» **What is asked**:
Rescale the lines from the one containing "Task: Select the CY2020 column header" through the end of the material, inclusive, and reproduce all of them, including the requests. Multiply every coordinate in the answers by 0.3 and round each to a whole number (halves up), leaving the requests unchanged and omitting the pictures.
** Start Data to use **
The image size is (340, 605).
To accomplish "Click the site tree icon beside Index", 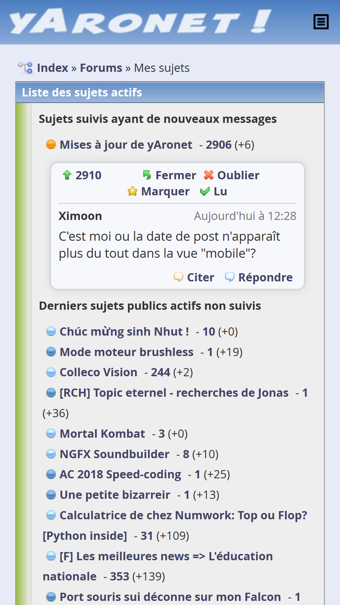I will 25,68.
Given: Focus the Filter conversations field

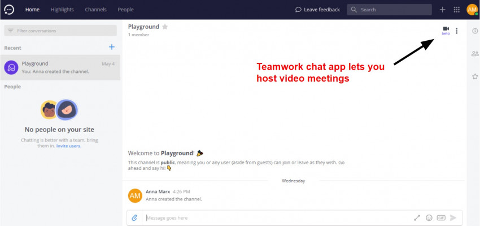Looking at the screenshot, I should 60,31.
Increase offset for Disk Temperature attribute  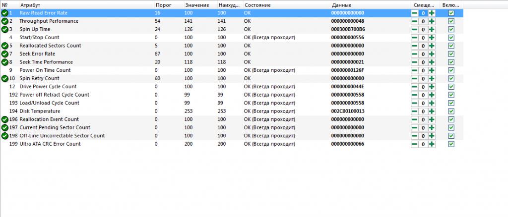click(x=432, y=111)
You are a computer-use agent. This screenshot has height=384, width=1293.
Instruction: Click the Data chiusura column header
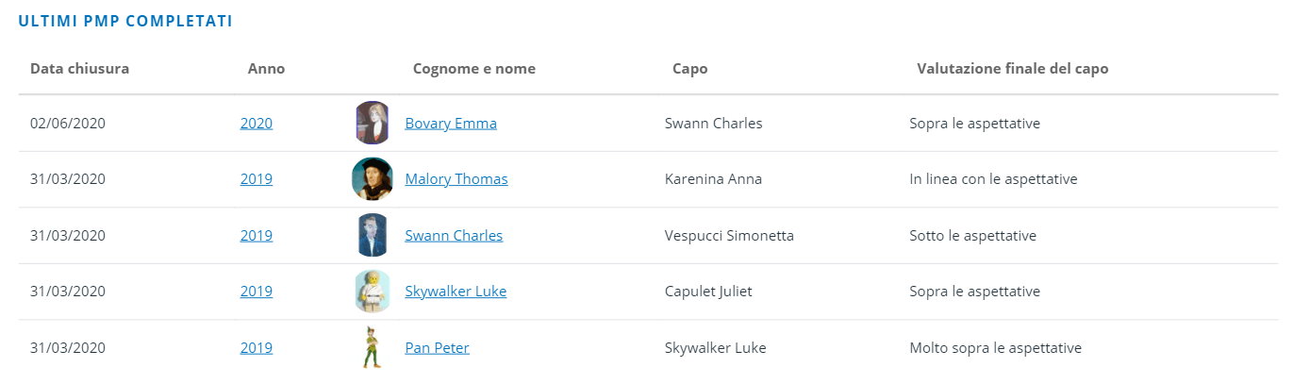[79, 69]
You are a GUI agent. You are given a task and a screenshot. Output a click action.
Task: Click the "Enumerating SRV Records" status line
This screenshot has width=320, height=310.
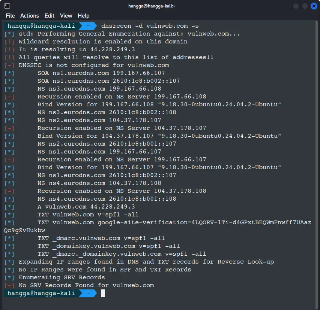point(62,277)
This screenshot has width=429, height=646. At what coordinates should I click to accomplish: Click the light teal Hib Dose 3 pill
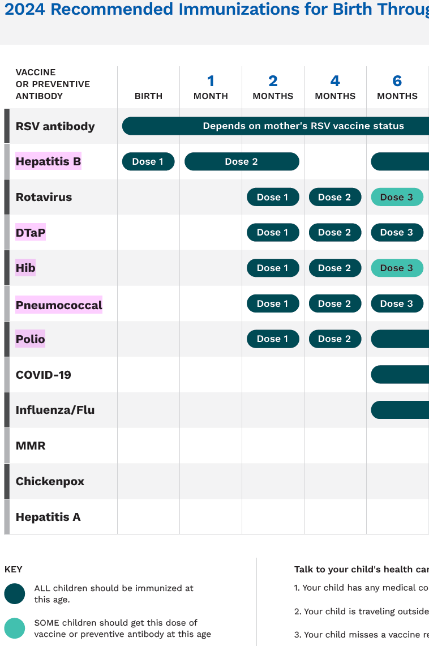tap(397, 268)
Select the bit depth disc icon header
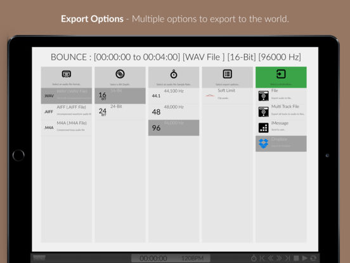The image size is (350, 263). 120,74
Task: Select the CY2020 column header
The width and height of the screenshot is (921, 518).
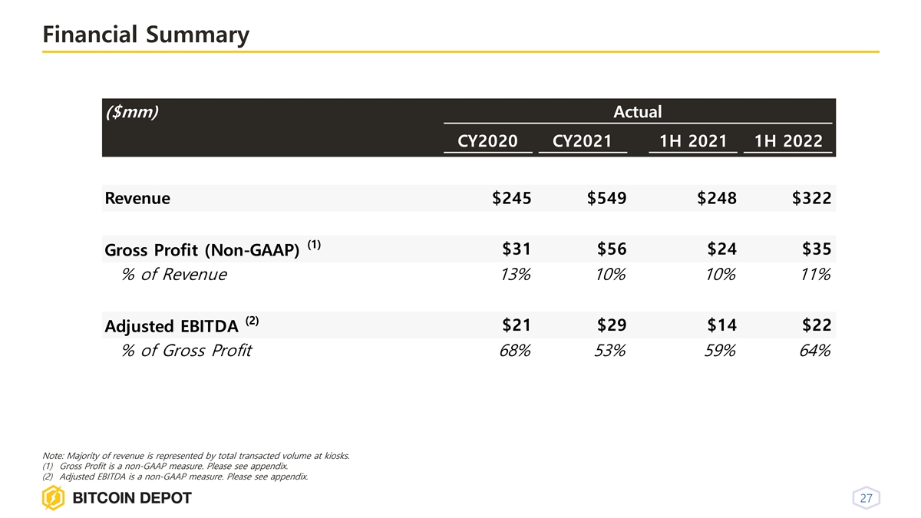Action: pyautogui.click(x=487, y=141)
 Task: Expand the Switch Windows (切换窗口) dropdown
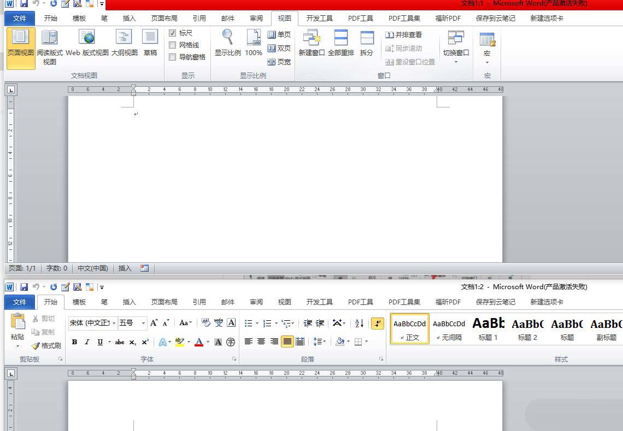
** End Data to use **
» **The reply**:
Task: Select the CY2020 column header
The width and height of the screenshot is (921, 518).
Action: pyautogui.click(x=146, y=42)
 Task: Expand the Switch Windows (切换窗口) dropdown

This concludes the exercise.